Im Fall Mouhamed D., der bei einem Einsatz der Dortmunder Polizei am 8. August 2022 getötet worden war, ist gegen fünf Polizeibeamte Anklage erhoben worden. Das ist am Dienstagnachmittag (15.2.) bekannt geworden.
Gegen den Beamten, der die Schüsse abgegeben hat, wird Anklage wegen Totschlags erhoben. Drei Polizisten, die Pfefferspray und Taser eingesetzt haben, müssen sich wegen gefährlicher Körperverletzung verantworten. Der Einsatzleiter ist wegen der Anstiftung zur gefährlichen Körperverletzung angeklagt.

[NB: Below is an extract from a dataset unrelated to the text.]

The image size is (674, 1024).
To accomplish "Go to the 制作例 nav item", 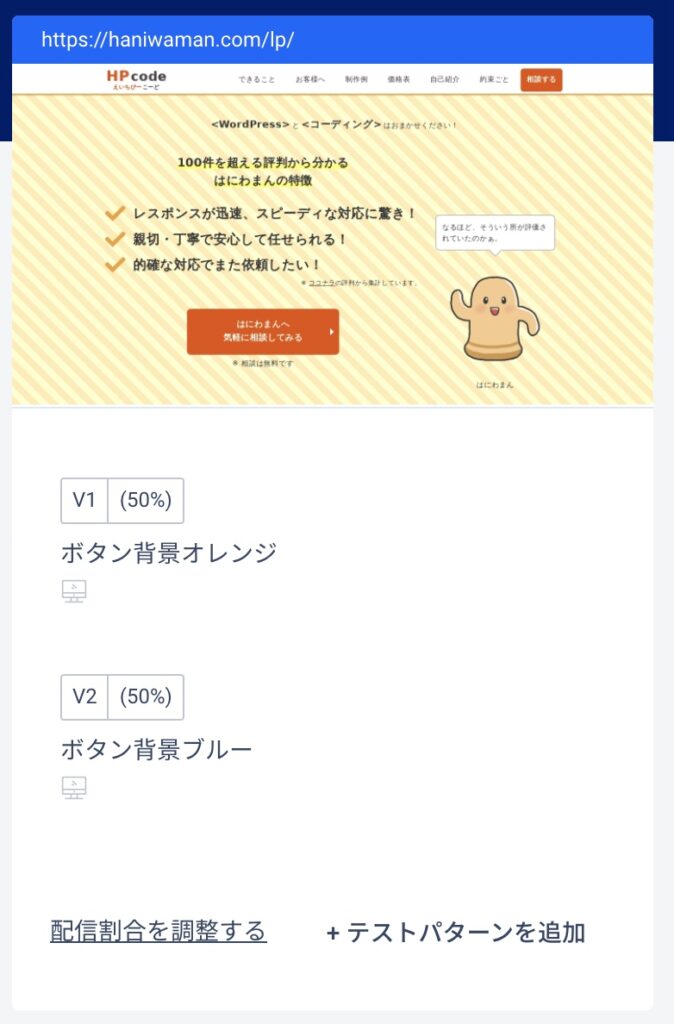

„Damit war nicht zu rechnen“
„Ich bin positiv überrascht, dass der Schütze wegen Totschlags angeklagt wurde“, sagt Lisa Grüter. Sie vertritt als Anwältin die Familie des getöteten 16-jährigen Mouhamed D. „Damit war nicht zu rechnen, da zuletzt auch noch die Straftatbestände der fahrlässigen Tötung oder der gefährlichen Körperverletzung mit Todesfolge im Raum standen.“
Grüter selbst liegt die Anklageschrift bislang noch nicht vor. Aus ihrer Sicht habe juristisch aber kein Weg an einer Anklage wegen Totschlags vorbeigeführt. „Wer mit einer schweren Waffe wie einem Maschinengewehr auf einen Menschen schießt, muss damit rechnen und nimmt zumindest billigend in Kauf, dass das Gegenüber stirbt“, sagt Grüter. Der Straftatbestand der gefährlichen Körperverletzung mit Todesfolge sei deshalb aus ihrer Sicht nicht gegeben.

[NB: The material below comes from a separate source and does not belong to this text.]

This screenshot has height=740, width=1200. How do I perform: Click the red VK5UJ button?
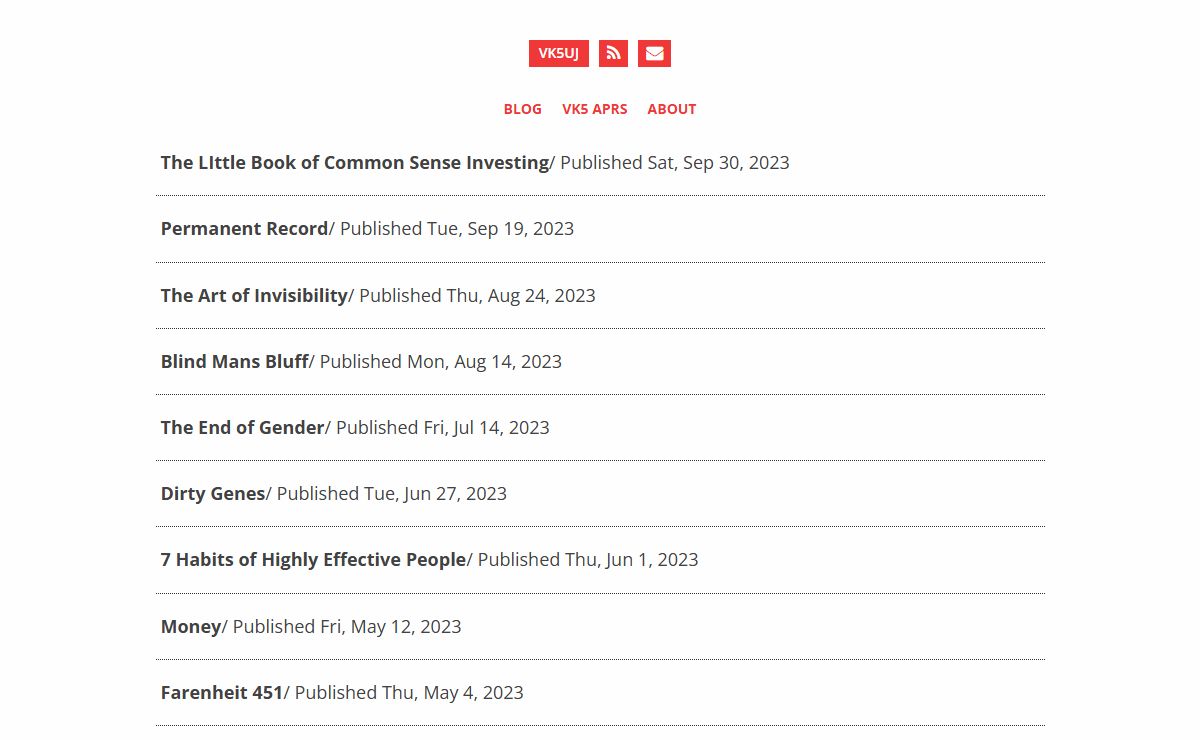559,54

Die Familie von Mouhamed sei froh gewesen, als sie die Nachricht erhalten hatte, dass Anklage erhoben werde, sagt die Anwältin. „Ich hätte aber auch nicht gewusst, wie ich der Familie etwas anderes hätte erklären sollen.“
Auch die Anklagen wegen gefährlicher Körperverletzung und der Anstiftung dazu findet Grüter folgerichtig. „Ich bin der Meinung, dass insbesondere der Einsatzleiter die moralische Verantwortung trägt und ich bin froh, dass er sich strafrechtlich verteidigen muss.“ Wenn es zu einer Verurteilung kommt, seien alle Beschuldigten unabhängig vom Strafmaß für sie nicht mehr als Polizeibeamte tragbar, sagt Grüter.
Beschuldigte Polizisten sind erschüttert
Michael Emde, Anwalt des beschuldigten Einsatzleiters, möchte zu der Anklage inhaltlich keine Stellung nehmen. Nur so viel: „Verschiedene Aspekte in der Anklage halte ich für unzutreffend.“ Sein Mandant und einer der Taser-Schützen, der von einem Kollegen aus der Kanzlei vertreten wird, seien erschüttert über die Anklage. „Sie wollten einen jungen Mann vom Selbstmord bewahren.“
Wann es zur Verhandlung vor Gericht kommt, können weder Michael Emde noch Lisa Grüter abschätzen. Da sich alle Polizeibeamten auf freiem Fuß befinden und keine U-Haft angeordnet worden sei, gebe es keine Beschleunigungsgrundsätze für das Verfahren. Grüter hofft aber auf einen schnellen Verfahrensbeginn, vor allem für die Familie, aber auch die Öffentlichkeit, die sich Antworten erhoffe.
Öffentlicher Druck
Die Öffentlichkeit habe generell eine erhebliche Rolle bei der Anklageerhebung gespielt, glaubt Grüter. „Durch die bundesweite Wahrnehmung und den daraus resultierenden Druck ist das Verfahren erheblich transparenter geworden.“ In den Wochen nach den tödlichen Schüssen waren medial immer mehr Details zu dem Fall bekannt geworden.
„In dem Zuge möchte ich auch die Staatsanwaltschaft loben“, sagt Grüter. „Mich hat es damals gewundert, dass sie schon früh kommuniziert hat, dass sie erhebliche Zweifel an der Verhältnismäßigkeit des Einsatzes hat.“ Aber es sei wichtig gewesen. Dadurch sei nicht der Eindruck entstanden, dass die Staatsanwaltschaft in diesem Fall auf der Bremse stehe, sagt Grüter.